┌─ RECORDED INFORMATION

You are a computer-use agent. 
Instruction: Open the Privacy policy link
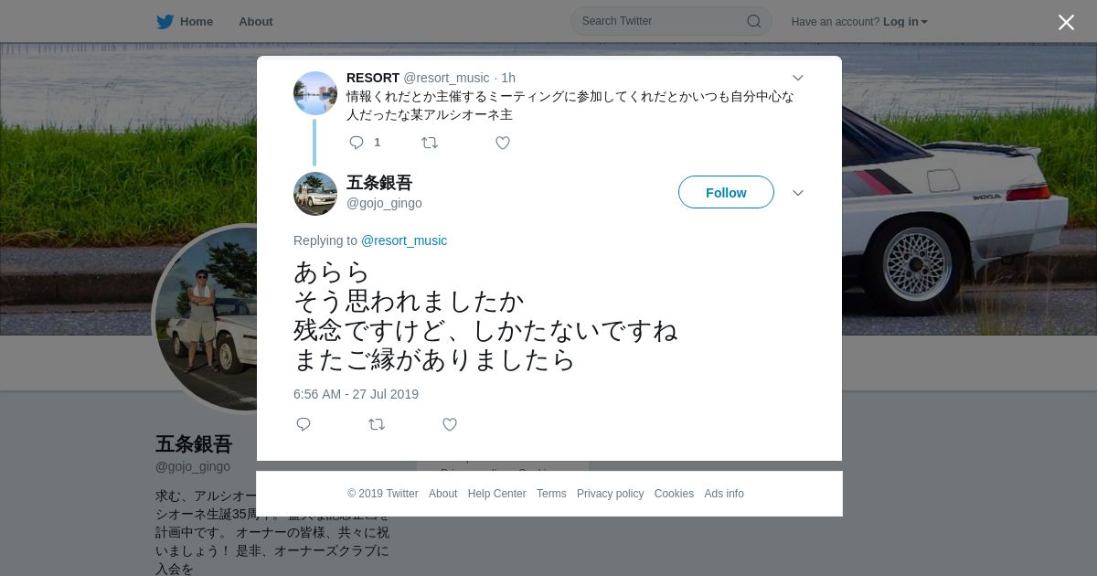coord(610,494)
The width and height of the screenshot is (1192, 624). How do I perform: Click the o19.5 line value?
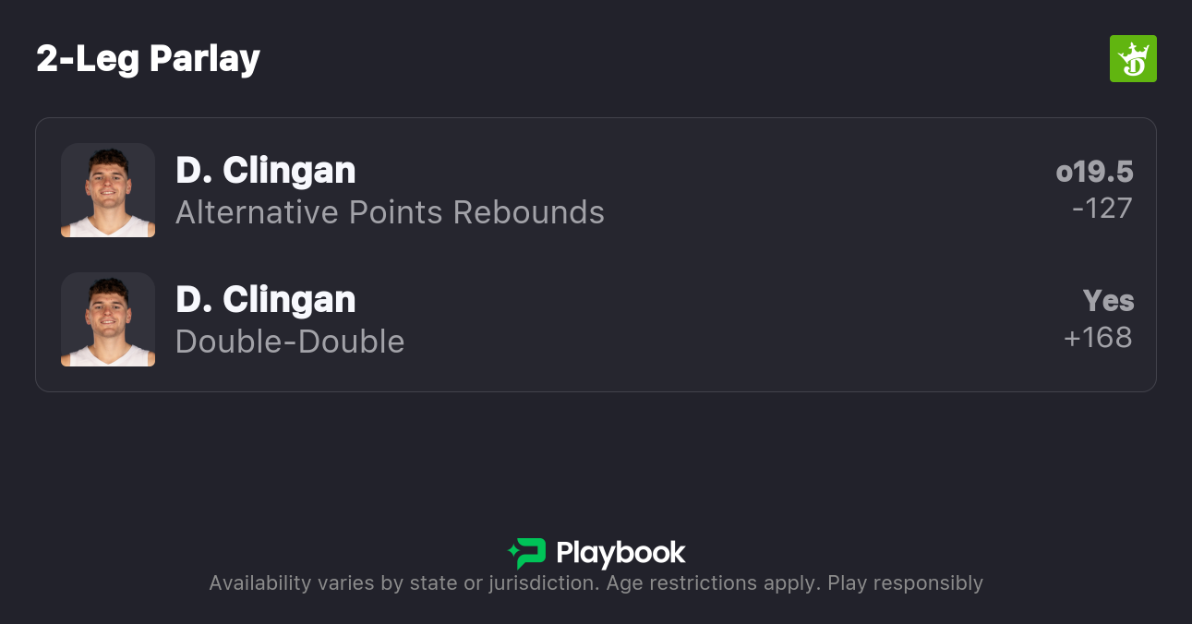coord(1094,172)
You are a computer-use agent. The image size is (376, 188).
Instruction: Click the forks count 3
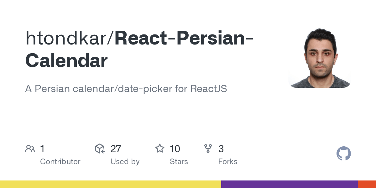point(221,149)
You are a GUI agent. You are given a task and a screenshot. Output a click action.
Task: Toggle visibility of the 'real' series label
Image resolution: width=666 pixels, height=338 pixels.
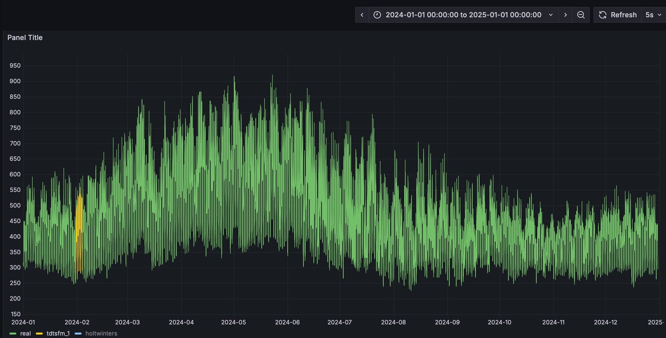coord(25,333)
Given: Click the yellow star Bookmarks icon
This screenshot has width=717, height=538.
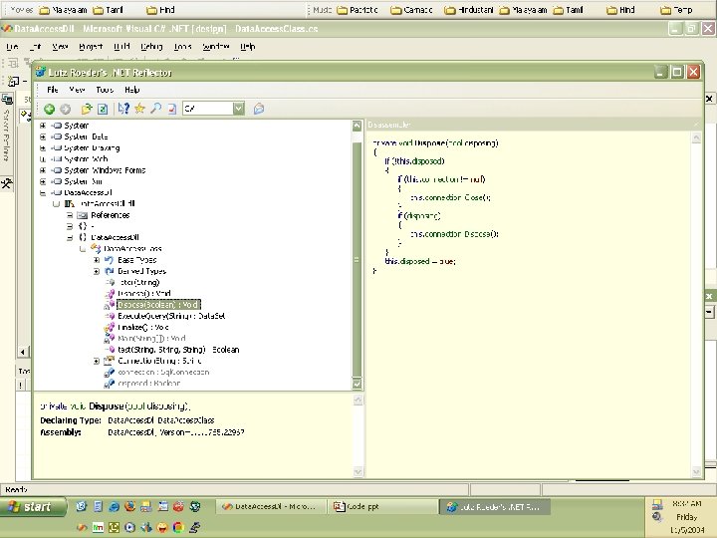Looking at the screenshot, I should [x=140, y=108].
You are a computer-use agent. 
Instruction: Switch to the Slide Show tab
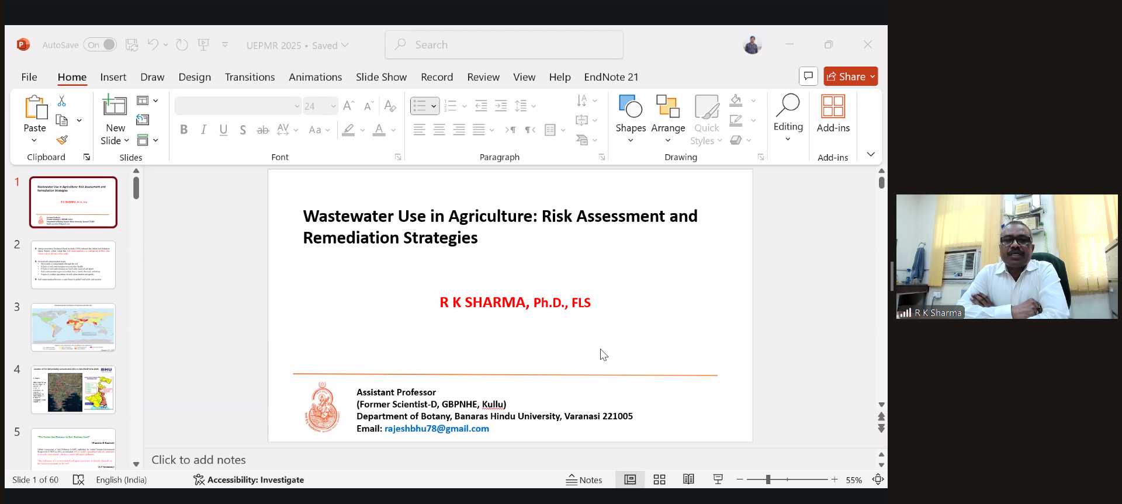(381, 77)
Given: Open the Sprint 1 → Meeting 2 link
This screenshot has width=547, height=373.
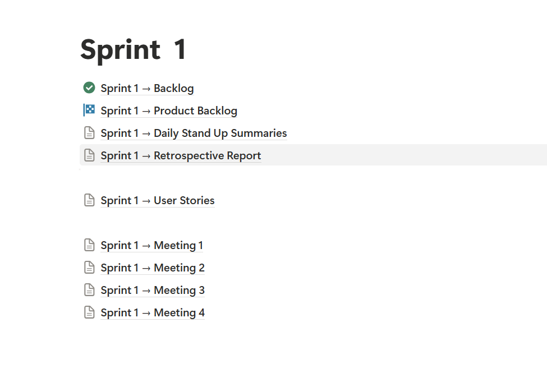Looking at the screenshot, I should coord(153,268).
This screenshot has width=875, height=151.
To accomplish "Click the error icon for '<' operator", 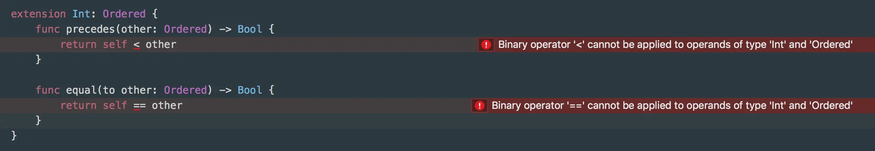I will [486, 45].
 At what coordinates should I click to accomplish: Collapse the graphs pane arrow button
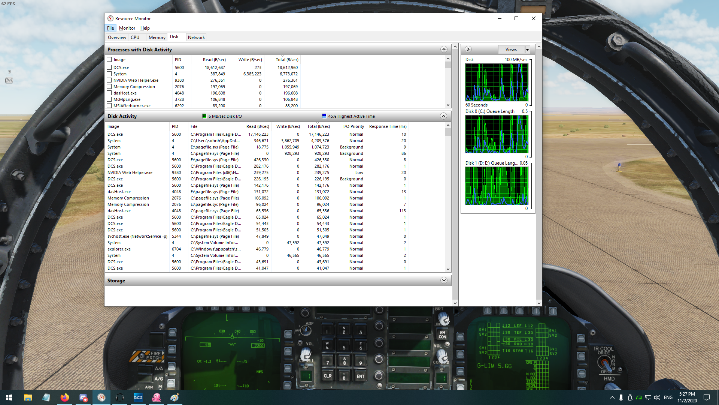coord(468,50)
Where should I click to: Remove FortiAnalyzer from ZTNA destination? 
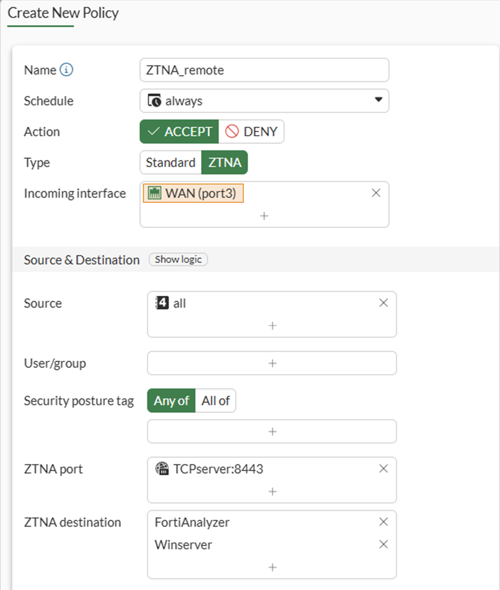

└─
┌─ RECORDED INFORMATION

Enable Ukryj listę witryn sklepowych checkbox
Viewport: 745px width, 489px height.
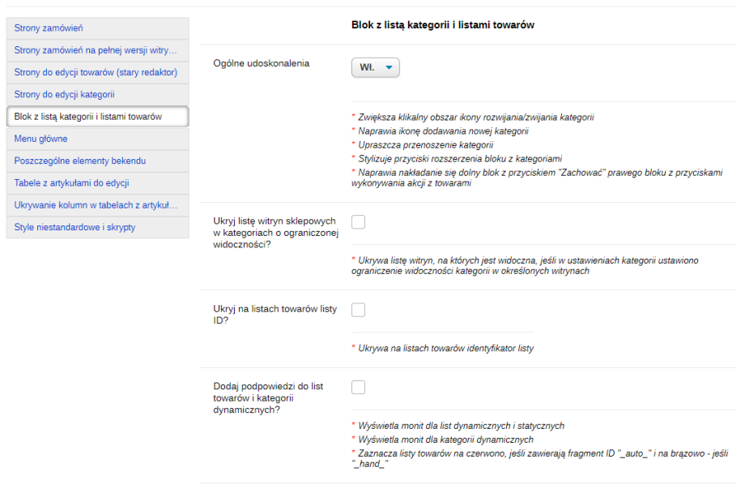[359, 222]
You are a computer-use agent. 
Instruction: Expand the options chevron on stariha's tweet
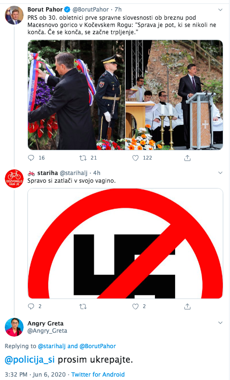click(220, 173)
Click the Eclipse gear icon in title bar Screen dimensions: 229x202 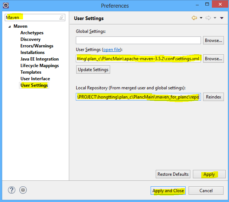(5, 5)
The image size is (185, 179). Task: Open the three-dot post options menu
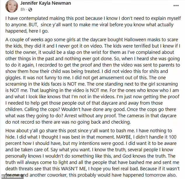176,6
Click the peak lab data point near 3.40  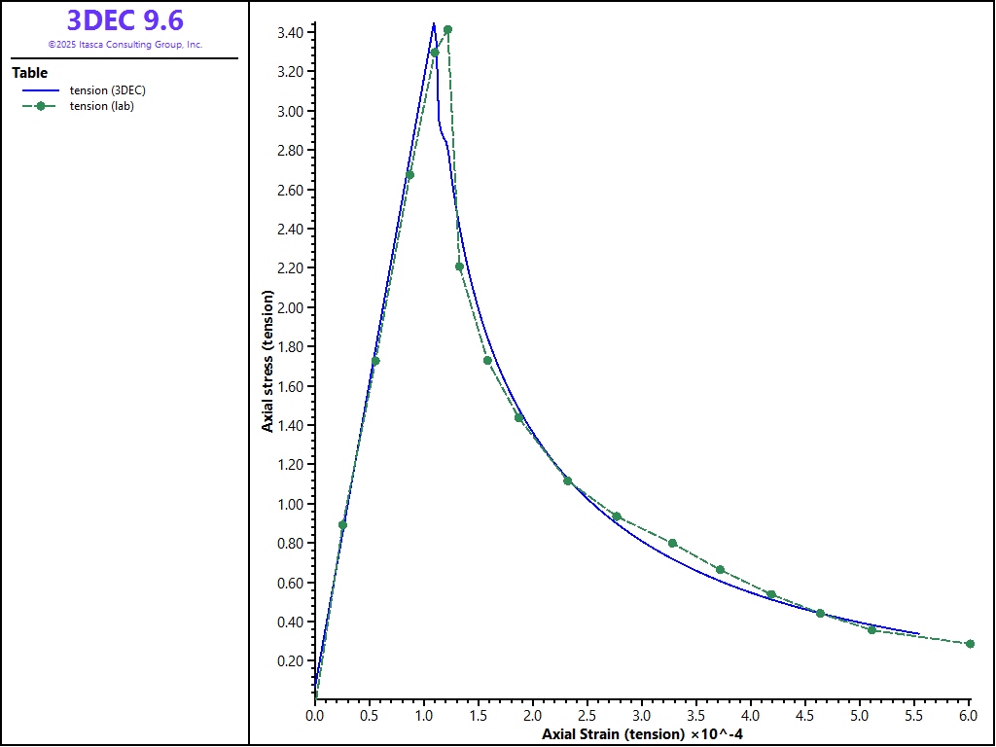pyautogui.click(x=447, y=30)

└─

## TASK INSTRUCTIONS:
Look above for the line with "Given: Click the yellow star Bookmarks icon" and the line with "This screenshot has width=875, height=151."; set down those two lines and all lines between them exactly, without pictures and without anything else.

## WRITTEN SOLUTION:
Given: Click the yellow star Bookmarks icon
This screenshot has width=717, height=538.
Looking at the screenshot, I should [x=140, y=108].
You are a computer-use agent. 
Instruction: Switch to the Slide Show tab
(381, 77)
Given: Open the Sprint 1 → Meeting 2 link
This screenshot has width=547, height=373.
Looking at the screenshot, I should coord(153,268).
This screenshot has width=875, height=151.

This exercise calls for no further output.